Просто чудом огонь не добрался до театра

— Мариинский театр замахнулся на вторую сцену, и Александринский тоже замахнулся. А Малый драматический — Театр Европы по-прежнему могут в любой момент спалить или залить сверху коммунальные соседи?

— Могут — и заливают. Несколько раз спектакли были под угрозой срыва. Совсем недавно загорелась полузаброшенная коммунальная квартира, просто чудом огонь не добрался до театра и не сгорел вообще весь дом. Здесь ужасно запущенный коммунальный фонд, который из чистого гуманизма надо бы расселить. Не говоря уже о том, что театр существует в противоестественных условиях. Видимо, я очень плохой менеджер, у меня не хватает пробивной энергии, деловых свойств. Я по-хорошему завидую и Валерию Гергиеву, и Валерию Фокину. Но то ли там именитые театры, а мы не очень именитые.

— У Театра Европы — всемирная слава. Уж куда именитее?

— К сожалению, я думаю, иерархическая система работает еще по советскому принципу: помещение часто важнее самого театра. Хотя это не касается ни Мариинки, ни Александринки, где есть и стены, и творчество. Честно говоря, я сам недоумеваю — вот уже двадцать лет пытаюсь что-то по этому поводу сделать и, начиная с последних лет советской власти, все время принимались положительные решения. Может, я действительно не знаю, как в нашей системе эти решения стимулировать и как их проводить в жизнь. Вот сейчас вроде бы Валентина Матвиенко тоже заинтересовалась нами, обещает помочь. Честно говоря, уже боюсь надеяться. Конечно, хотелось бы, помимо всего прочего, оставить какое-то театральное место. Много лет у нас существует проект превращения этого здания в современный театральный центр.

— Вы имеете в виду проект известного финского архитектора Сирена?

— Да, но его самого уже нет на свете. Можно сделать новый проект, но важно расселить как можно скорее весь дом, финансировать проектные работы и начать все это делать. Конечно, довольно дорогое удовольствие. Но, во-первых, дешевых удовольствий не бывает. Во-вторых, в мире сейчас бум театральной архитектуры. В Москве построен целый ряд новых театров, вот-вот начнут строить новую Мариинку. У нас тоже есть возможность соединить старые формы с новыми.

— Если бы вы встретились случайно с олигархом, смогли бы заикнуться о деньгах для театра?
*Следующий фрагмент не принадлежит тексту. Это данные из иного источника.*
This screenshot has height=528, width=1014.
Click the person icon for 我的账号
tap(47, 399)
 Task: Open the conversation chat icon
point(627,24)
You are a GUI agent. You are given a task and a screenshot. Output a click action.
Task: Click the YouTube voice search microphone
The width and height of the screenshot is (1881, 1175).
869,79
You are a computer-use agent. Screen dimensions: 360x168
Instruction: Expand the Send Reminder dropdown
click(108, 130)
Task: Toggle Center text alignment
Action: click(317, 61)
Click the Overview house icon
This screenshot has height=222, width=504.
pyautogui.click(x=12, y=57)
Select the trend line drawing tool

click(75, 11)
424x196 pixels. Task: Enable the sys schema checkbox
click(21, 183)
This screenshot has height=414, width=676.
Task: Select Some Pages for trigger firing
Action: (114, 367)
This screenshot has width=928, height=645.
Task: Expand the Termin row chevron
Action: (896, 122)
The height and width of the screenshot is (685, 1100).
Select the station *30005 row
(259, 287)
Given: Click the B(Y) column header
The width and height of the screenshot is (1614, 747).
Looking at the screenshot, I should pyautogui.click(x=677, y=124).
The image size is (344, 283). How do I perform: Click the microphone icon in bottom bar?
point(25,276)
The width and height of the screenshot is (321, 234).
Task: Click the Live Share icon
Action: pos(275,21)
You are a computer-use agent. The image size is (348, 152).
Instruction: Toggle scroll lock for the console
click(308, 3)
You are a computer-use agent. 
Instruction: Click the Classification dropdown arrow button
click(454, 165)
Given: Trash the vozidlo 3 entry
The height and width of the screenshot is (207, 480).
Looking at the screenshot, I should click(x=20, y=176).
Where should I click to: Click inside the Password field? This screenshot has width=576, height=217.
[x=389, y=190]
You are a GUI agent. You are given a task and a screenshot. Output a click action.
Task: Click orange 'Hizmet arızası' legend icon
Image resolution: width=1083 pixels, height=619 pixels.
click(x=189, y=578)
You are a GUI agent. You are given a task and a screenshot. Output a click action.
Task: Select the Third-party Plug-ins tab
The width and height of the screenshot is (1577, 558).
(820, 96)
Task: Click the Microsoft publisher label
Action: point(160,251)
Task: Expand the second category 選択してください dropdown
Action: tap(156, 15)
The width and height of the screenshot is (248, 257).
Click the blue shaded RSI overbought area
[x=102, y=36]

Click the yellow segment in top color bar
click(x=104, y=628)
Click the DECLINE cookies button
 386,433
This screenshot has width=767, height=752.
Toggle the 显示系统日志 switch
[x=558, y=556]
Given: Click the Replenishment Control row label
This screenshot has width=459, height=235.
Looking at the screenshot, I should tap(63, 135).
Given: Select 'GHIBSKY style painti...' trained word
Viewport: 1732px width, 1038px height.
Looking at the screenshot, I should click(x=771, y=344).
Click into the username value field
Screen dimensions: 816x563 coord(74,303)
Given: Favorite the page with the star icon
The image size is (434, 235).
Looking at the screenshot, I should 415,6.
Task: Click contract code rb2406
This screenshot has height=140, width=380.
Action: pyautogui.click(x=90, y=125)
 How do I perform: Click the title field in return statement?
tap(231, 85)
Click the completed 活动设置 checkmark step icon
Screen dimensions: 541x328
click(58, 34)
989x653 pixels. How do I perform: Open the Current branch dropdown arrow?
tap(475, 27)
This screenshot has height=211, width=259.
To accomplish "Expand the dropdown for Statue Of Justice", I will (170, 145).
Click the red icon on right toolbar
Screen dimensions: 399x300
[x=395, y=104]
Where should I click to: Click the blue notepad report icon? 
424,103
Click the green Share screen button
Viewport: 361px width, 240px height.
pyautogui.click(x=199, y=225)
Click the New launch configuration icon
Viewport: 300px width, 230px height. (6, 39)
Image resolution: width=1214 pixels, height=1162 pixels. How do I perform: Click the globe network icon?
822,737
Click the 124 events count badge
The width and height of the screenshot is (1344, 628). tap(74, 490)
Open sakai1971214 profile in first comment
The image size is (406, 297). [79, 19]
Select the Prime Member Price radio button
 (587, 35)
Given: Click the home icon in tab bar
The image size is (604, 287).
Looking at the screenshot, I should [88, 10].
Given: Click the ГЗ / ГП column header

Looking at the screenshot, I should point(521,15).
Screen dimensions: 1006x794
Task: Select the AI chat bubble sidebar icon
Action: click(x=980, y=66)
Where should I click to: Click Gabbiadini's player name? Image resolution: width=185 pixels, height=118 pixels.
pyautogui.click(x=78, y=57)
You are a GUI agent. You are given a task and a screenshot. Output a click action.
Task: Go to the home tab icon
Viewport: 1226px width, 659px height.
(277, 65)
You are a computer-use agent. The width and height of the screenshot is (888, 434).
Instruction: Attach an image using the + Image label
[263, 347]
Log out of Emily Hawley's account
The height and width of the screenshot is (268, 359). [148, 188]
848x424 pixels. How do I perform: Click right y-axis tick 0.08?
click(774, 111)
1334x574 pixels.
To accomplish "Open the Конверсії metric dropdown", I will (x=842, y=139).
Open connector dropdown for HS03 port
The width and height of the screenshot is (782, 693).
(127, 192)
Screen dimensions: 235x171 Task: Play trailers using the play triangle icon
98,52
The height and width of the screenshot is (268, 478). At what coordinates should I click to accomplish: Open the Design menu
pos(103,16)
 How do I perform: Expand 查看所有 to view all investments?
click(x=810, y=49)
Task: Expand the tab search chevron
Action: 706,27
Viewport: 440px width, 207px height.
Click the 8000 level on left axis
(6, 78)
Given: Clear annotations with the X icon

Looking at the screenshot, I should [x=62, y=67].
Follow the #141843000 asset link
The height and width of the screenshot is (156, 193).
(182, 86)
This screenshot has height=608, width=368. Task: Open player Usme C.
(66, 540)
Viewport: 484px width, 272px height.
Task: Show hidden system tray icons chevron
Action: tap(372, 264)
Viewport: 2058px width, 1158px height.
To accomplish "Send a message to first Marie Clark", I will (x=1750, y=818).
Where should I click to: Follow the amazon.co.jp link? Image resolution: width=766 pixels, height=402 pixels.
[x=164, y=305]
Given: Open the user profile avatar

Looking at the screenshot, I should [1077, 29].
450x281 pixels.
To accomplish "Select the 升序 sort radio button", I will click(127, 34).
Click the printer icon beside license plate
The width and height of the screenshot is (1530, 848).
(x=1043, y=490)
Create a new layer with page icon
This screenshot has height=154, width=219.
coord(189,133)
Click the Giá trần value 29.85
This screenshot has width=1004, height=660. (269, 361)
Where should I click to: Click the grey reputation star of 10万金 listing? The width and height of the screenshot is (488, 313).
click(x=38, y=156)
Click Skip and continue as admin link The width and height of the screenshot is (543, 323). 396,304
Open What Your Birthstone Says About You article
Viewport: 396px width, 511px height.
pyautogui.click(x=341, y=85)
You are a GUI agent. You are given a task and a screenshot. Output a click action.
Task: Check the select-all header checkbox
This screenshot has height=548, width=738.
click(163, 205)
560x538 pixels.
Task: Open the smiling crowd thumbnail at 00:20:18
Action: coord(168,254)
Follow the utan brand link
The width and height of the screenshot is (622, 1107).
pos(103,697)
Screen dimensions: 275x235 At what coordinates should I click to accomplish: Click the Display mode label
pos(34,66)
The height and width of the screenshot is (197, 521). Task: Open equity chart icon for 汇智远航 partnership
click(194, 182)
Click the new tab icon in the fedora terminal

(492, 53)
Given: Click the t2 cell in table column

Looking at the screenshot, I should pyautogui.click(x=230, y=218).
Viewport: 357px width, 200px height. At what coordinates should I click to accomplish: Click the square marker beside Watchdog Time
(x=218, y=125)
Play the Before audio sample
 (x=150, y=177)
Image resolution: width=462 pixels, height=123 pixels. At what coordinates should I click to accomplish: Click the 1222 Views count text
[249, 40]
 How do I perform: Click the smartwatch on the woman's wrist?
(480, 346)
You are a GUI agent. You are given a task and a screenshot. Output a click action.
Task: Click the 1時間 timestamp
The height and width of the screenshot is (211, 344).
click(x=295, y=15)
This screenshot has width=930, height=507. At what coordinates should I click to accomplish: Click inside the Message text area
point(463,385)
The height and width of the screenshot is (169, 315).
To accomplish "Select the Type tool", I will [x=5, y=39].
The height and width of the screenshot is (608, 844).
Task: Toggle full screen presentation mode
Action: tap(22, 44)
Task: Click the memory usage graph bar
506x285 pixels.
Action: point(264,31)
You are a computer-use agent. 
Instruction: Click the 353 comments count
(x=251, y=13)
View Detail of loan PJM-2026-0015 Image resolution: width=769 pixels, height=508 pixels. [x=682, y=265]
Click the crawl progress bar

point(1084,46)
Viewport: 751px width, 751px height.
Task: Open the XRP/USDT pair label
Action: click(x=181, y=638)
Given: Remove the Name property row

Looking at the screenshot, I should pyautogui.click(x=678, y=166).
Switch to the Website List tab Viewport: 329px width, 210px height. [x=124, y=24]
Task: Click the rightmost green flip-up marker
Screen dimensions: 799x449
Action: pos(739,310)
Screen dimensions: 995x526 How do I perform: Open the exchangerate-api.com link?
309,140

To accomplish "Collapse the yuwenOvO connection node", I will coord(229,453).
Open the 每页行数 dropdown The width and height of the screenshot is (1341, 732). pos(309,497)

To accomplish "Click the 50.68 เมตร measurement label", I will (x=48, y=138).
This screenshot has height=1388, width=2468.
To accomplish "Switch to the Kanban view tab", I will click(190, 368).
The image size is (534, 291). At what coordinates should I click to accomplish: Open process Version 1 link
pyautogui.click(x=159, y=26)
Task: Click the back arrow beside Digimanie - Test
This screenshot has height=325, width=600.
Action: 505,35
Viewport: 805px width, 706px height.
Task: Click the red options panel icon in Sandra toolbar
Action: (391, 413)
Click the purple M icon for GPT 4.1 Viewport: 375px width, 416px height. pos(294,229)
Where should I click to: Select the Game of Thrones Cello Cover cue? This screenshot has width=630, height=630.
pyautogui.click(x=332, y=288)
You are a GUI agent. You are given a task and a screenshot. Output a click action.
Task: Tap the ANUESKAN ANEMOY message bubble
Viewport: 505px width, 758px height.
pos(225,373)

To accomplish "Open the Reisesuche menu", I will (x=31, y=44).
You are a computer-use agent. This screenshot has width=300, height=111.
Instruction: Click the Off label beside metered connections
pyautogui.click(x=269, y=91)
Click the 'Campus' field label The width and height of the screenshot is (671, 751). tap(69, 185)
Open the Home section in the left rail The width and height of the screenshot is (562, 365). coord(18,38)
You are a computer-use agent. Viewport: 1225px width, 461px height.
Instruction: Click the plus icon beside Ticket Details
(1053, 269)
— Случайно, может, и смог бы. Но ведь случайно здесь не бывает. Как я понимаю, на самом деле это или образ действия или образ жизни, который сводит с олигархами и делает эти контакты неслучайными.

— Вас не сводит?

— Не знаю к сожалению или к счастью, но меня не сводит. Вот сейчас ходят слухи о подготовке решения о выделении президентских грантов для развития драматического искусства. И я с некоторым удивлением думаю, что мы можем туда опять не попасть. Хотя без ложной скромности убежден: уж если кому и попадать, то нашему театру. Но я опять боюсь, что незыблемые иерархические правила, ориентирующиеся еще на императорские и признанные советские академические театры, могут сработать, и мы остаемся за чертой.

— Встречи с президентом, министрами тоже не случаются?

— С министрами иногда бывают. Александр Соколов, например, смотрел нашего «Дядю Ваню», с Михаилом Швыдким всегда много общались и общаемся. С президентом я встречаюсь только когда получаю награды. И эти встречи мне очень приятны, но к оргвыводам они пока не приводят.

Кажется, что становишься мудрее, на самом деле становишься компромисснее

— На первом курсе вы записали в дневнике: «Надо поступать до жестокости справедливо». Вы и теперь так считаете?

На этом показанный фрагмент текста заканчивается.